[WinMac] Re: cheap and fast NT server


Daniel L. Schwartz(expresso[at]snip.net)
Tue, 05 Oct 1999 11:27:45 -0400


        Mike,

        There are a few landmines here, not the least is the disk access and
reliability.

        Having two UDMA (IDE) drives on the same channel is NFG, because only one
drive can be accessed at a time. Use two independent SCSI drives and use
NT's software RAID 0 for striping instead: Put the pagefile and the spool
folders on this partition, and sit back & allow NT to do the dirty work for
you. There's all sorts of motherboards out there with built-in adapcrap
7880 UW chips on them, so you don't even lose a PCI option slot.

        I'm not a big fan of overclocking, since it can bring up all kinds of
mysterious, non-reproducible crashes. Overclocking is OK for gamers, but
not for enterprise use. Instead, take a look at the Athlon (K7) CPU
architecture: The floating point performance is outstanding.

        Also, pay close attention to the PCI bus: I/O throughput is your most
important parameter.
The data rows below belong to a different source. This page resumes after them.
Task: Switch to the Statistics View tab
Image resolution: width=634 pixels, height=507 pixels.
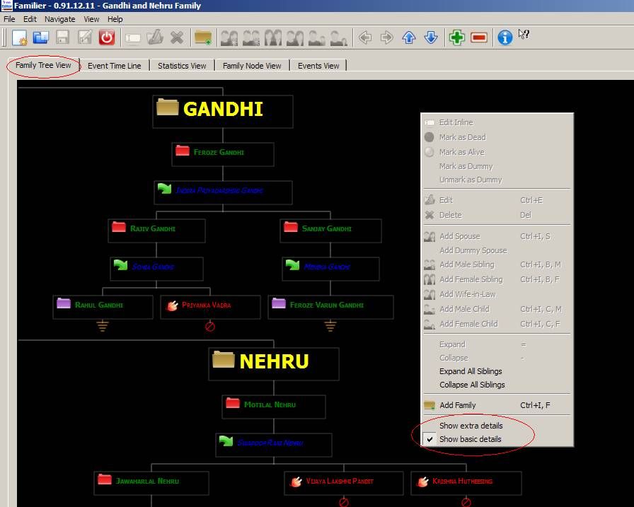Action: [x=182, y=65]
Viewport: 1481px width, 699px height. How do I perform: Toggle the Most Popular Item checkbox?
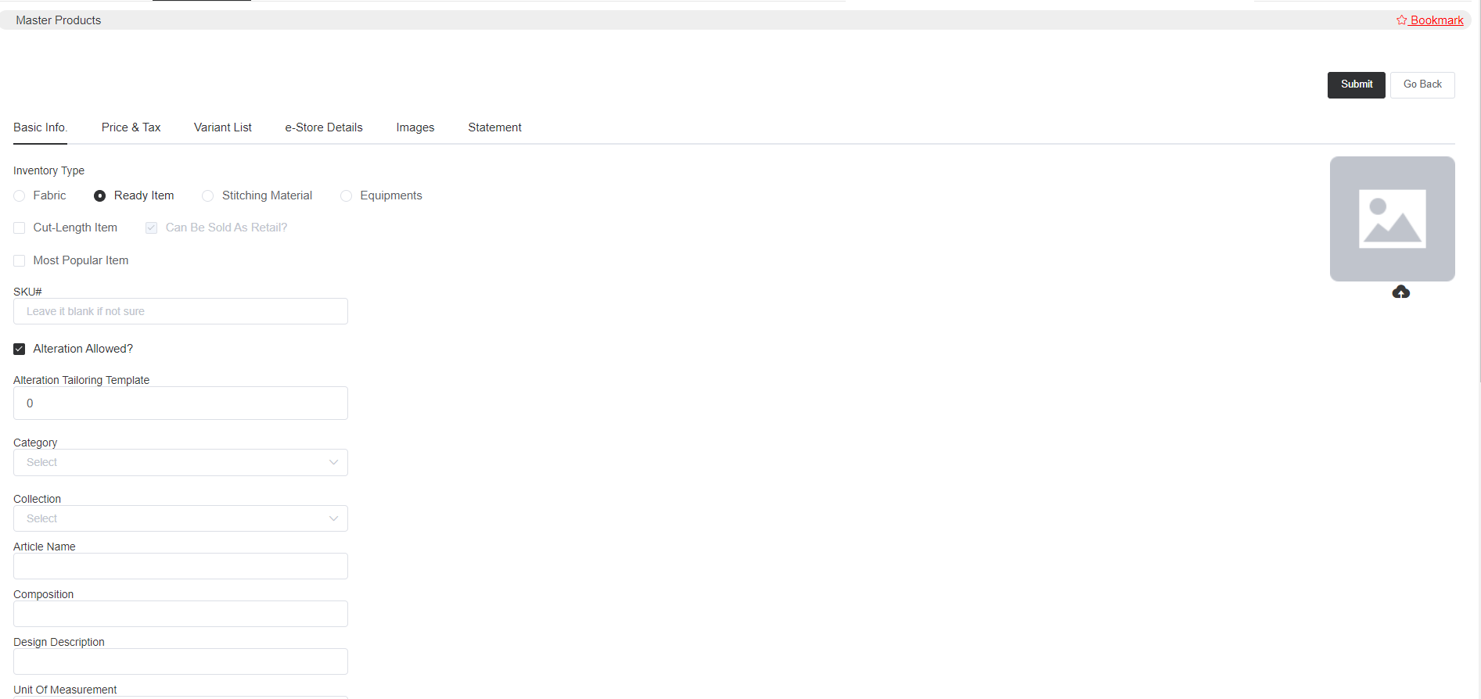pos(20,261)
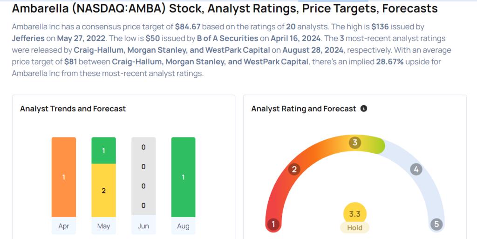Click the Analyst Trends and Forecast heading
The width and height of the screenshot is (477, 239).
73,109
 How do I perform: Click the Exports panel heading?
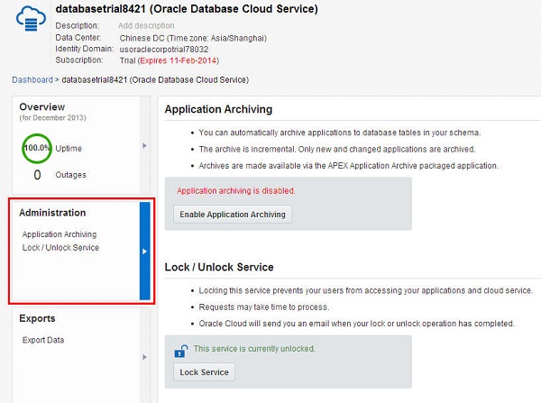38,318
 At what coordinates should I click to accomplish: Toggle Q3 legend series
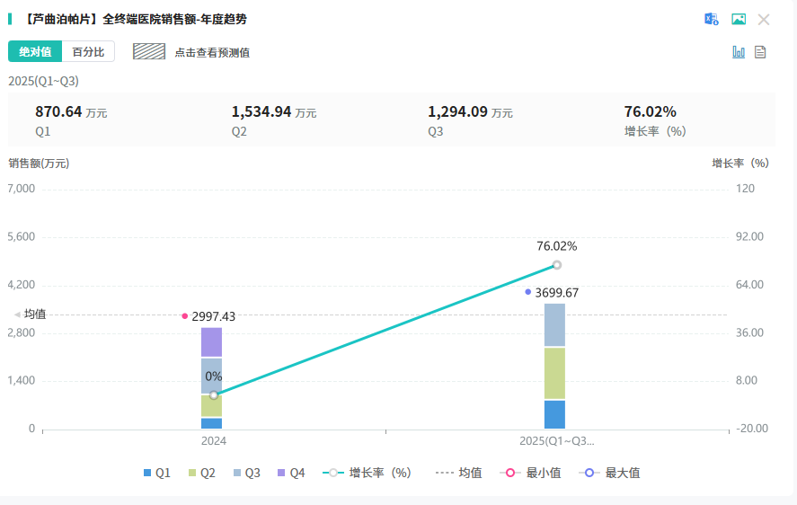point(247,473)
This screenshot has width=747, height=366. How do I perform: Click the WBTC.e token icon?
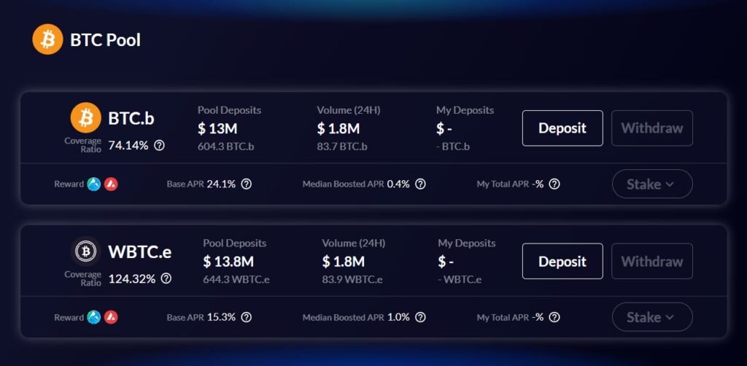[x=86, y=251]
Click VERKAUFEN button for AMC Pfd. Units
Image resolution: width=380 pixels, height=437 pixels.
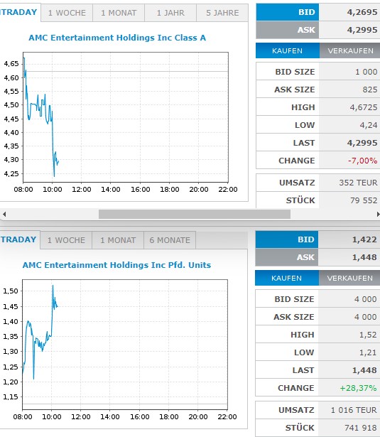[349, 278]
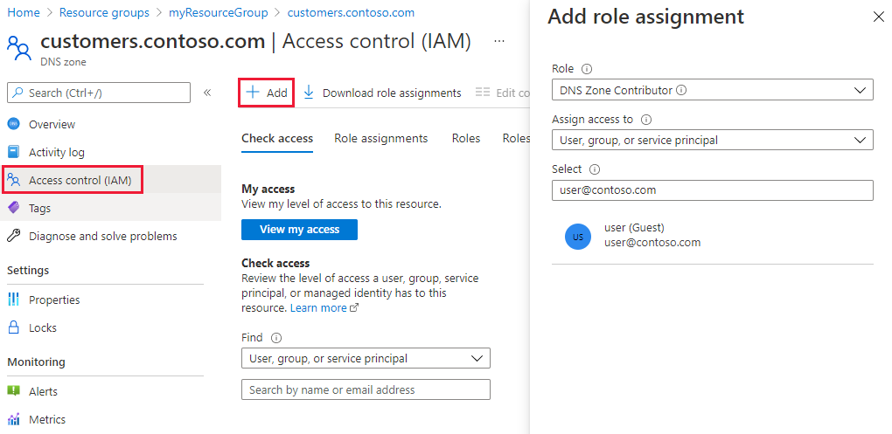
Task: Open the Activity log
Action: (56, 152)
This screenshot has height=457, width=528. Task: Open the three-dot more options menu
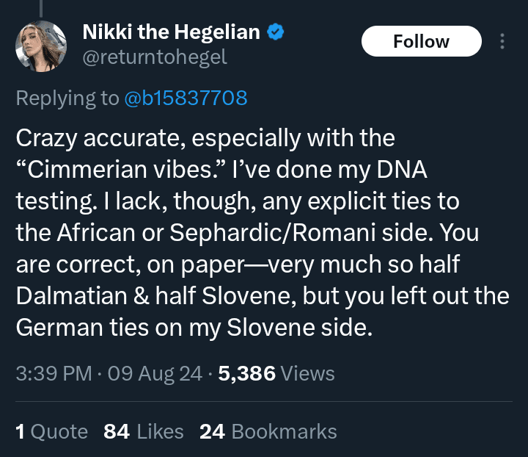tap(502, 41)
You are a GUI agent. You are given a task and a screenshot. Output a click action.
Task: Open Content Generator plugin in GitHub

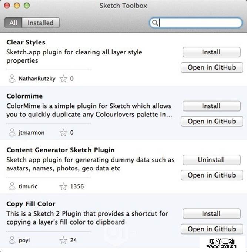(x=211, y=175)
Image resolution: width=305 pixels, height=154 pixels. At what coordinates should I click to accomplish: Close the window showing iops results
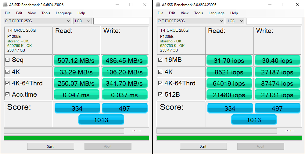[x=297, y=5]
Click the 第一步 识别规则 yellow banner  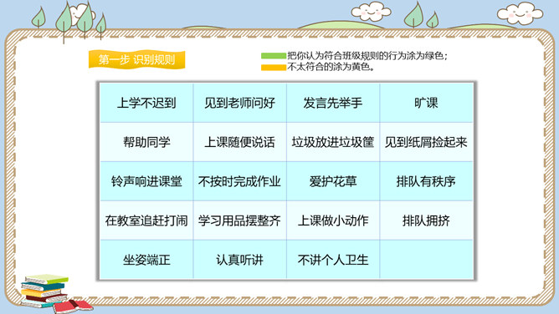[x=137, y=59]
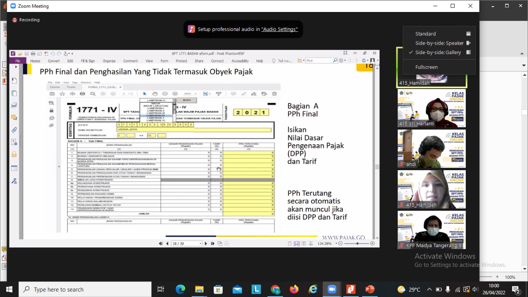Open Firefox from the taskbar
The height and width of the screenshot is (297, 528).
(294, 289)
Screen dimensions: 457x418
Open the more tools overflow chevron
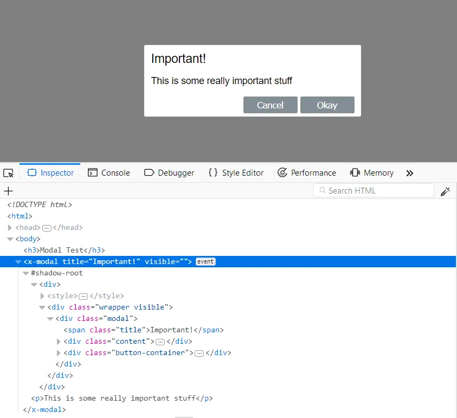click(x=409, y=173)
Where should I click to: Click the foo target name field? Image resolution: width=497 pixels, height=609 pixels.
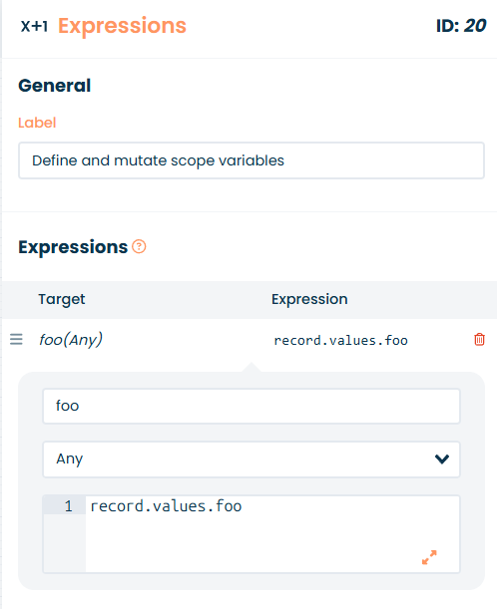[251, 406]
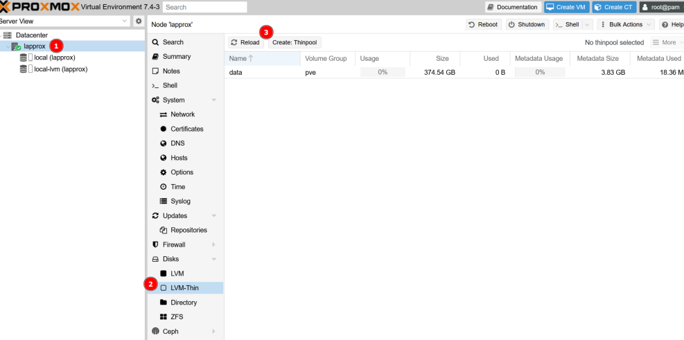This screenshot has width=684, height=340.
Task: Select the ZFS disks entry
Action: pyautogui.click(x=177, y=317)
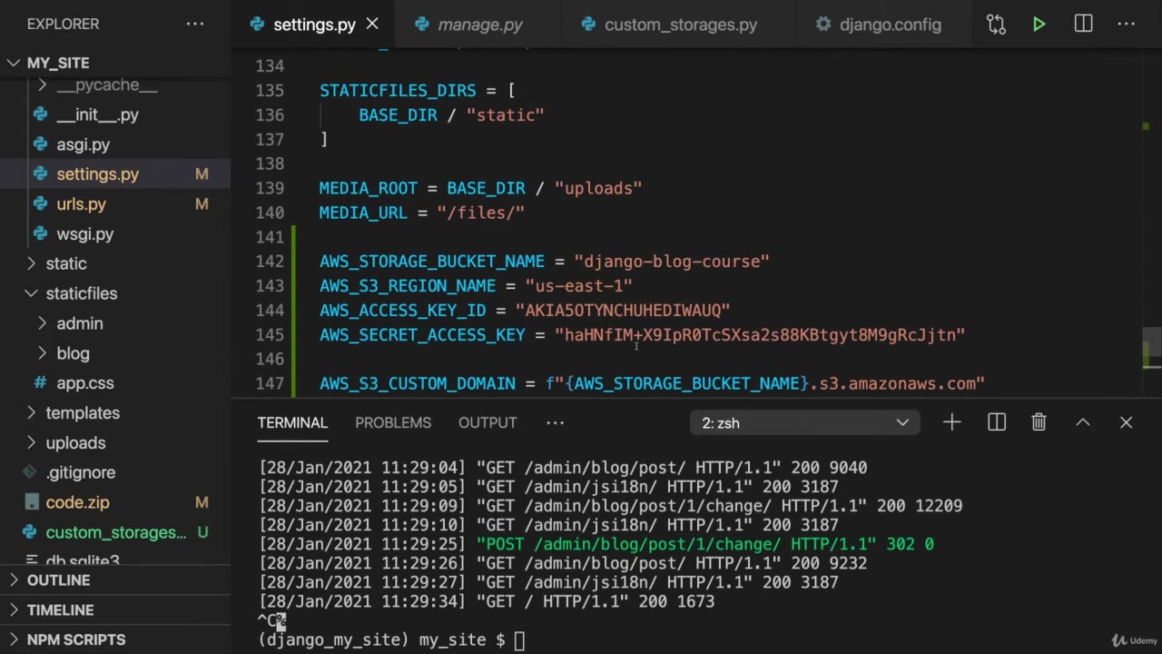Open source control changes icon

click(x=996, y=25)
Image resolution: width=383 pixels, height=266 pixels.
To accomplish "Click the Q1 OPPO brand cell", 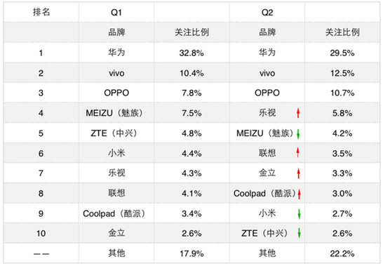I will pyautogui.click(x=116, y=93).
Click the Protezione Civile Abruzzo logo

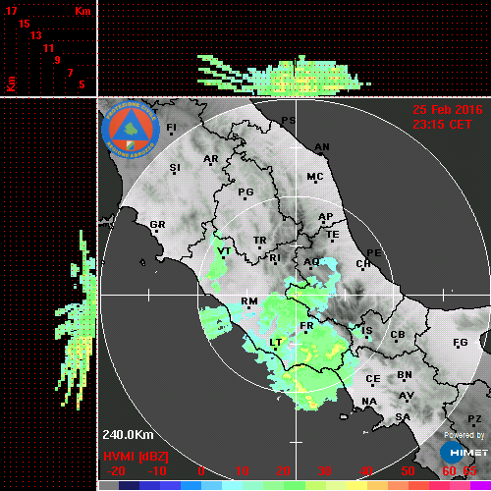[131, 130]
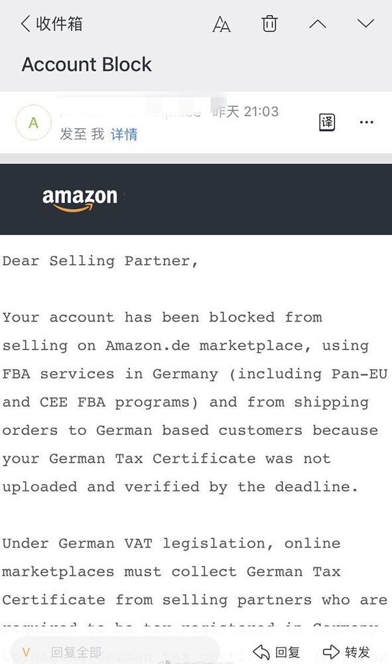This screenshot has width=392, height=664.
Task: Tap the 发至 我 recipient text
Action: coord(82,134)
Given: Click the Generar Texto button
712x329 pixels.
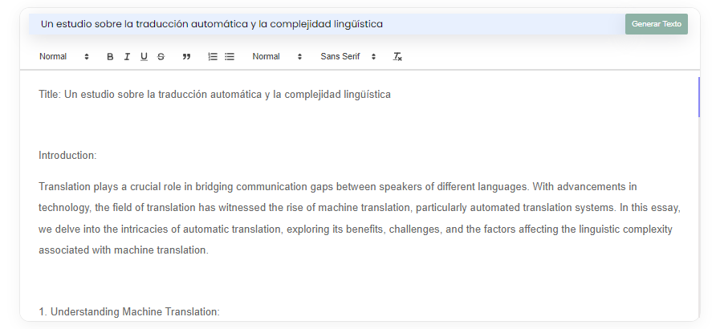Looking at the screenshot, I should (x=656, y=24).
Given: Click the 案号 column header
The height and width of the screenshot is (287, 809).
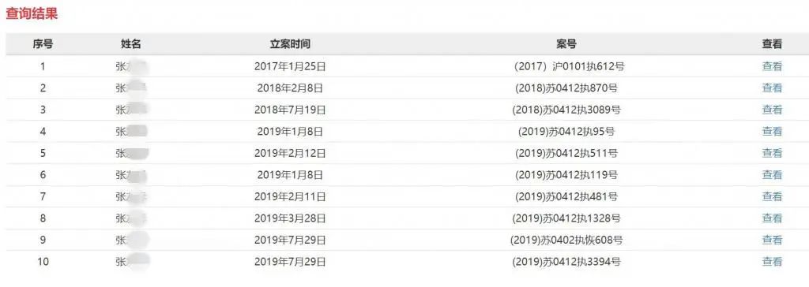Looking at the screenshot, I should click(566, 44).
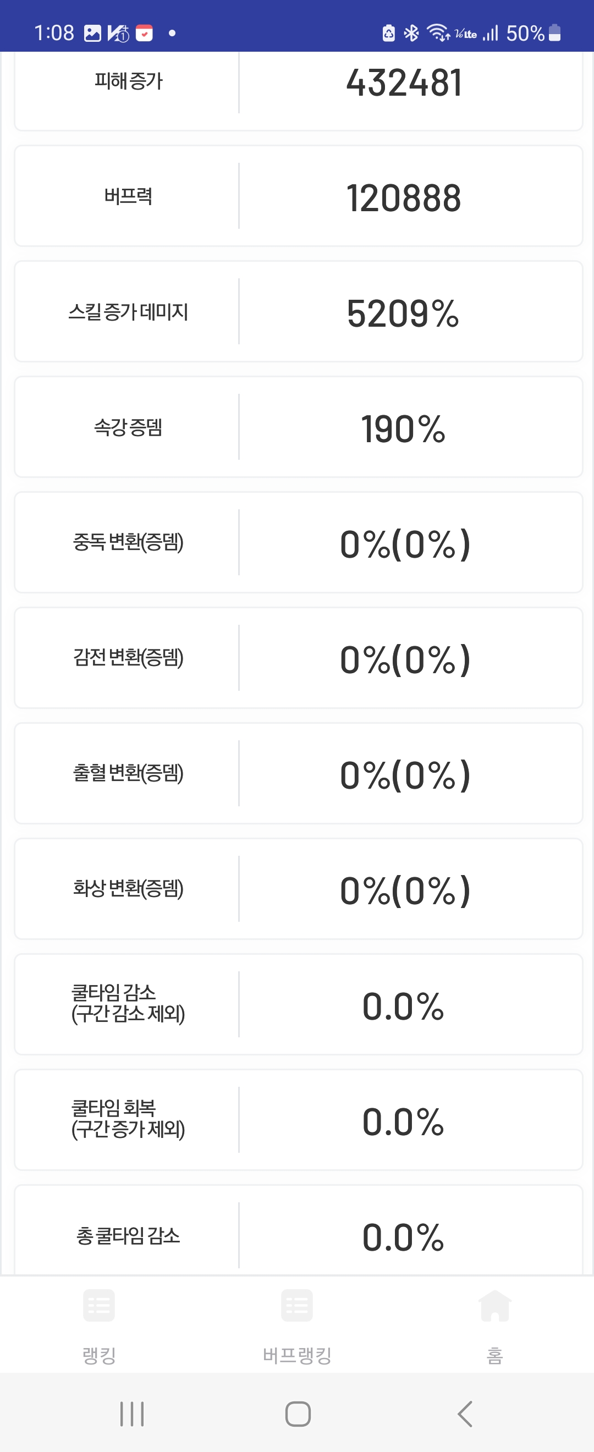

With good I/O you don't need a ton of RAM; and since
RAM has about tripled in price in the last few months, RAM cost is (once
again) something to pay attention to.

        Lastly, along these same lines, avoid anything ISA like the plague - With
the exception of modems (because PCI modems "husband" the host CPU for
signal processing). Unfortunately, every ISA interrupt generates 4 PCI
interrupts as it crosses the PCI-ISA bridge - Yuck! Where the trouble
arises is in the i8042 ISA controller for keyboard, mouse, floppy, serial,
and parallel ports: Instead, since this will be driving one (or more)
printers(s) plus the dongle, move the parallel port(s) onto a PCI option
card - Preferably one that supports DMA (Direct Memory Access). With a DMA
parallel port card, the CPU doesn't need to manage it nearly as much. [If
you use Win2k you can move the dongle to the USB port, as Birmy is doing.
In addition, all versions of Win2k - Including Professional (workstation)
support AFP/IP natively.]

        Hope this helps!
        Dan

At 08:19 PM 10/4/99 -0400, Mike K. wrote:
>Here's one for y'all....
>
>We have a sfw RIP for color proofers that runs under NT.
>
>To make our product more cost-friendly (cheaper) we have been
>experimenting with dual-Celeron machines.
>
>The results so far....
>Using an ASUS dual CPU PSB-D m/b and 2 x 500 MHz Celeron, we have been
>able to over-clock the CPU's to 562 MHz with stability. 256 MB RAM,
>dual hard drives (one to read the PS file, one to raster it) and we're
>using BusMaster drivers for the HD's to allow synchronous i/o to the
>drives.
>
>We are trying to market this solution to our clients as "buy our RIP and
>get an NT server for free!" Kinda'' catchy, eh? (Canadian accent here)
>
>Does anyone have any experiences in creating fast and cheap (I hope they
>are not mutually exclusive) NT servers using dual Celeron's and then
>over-clocking them?
>
>Our RIP sfw. is very RAM and CPU intensive. Does anyone have
>suggestions to make the server faster? Any replies would be
>appreciated.
>
>Thanx,
>
>--
>Michael Kulyk
>MACSPECTRUM
>416-236-5585
>416-236-5586 (fax)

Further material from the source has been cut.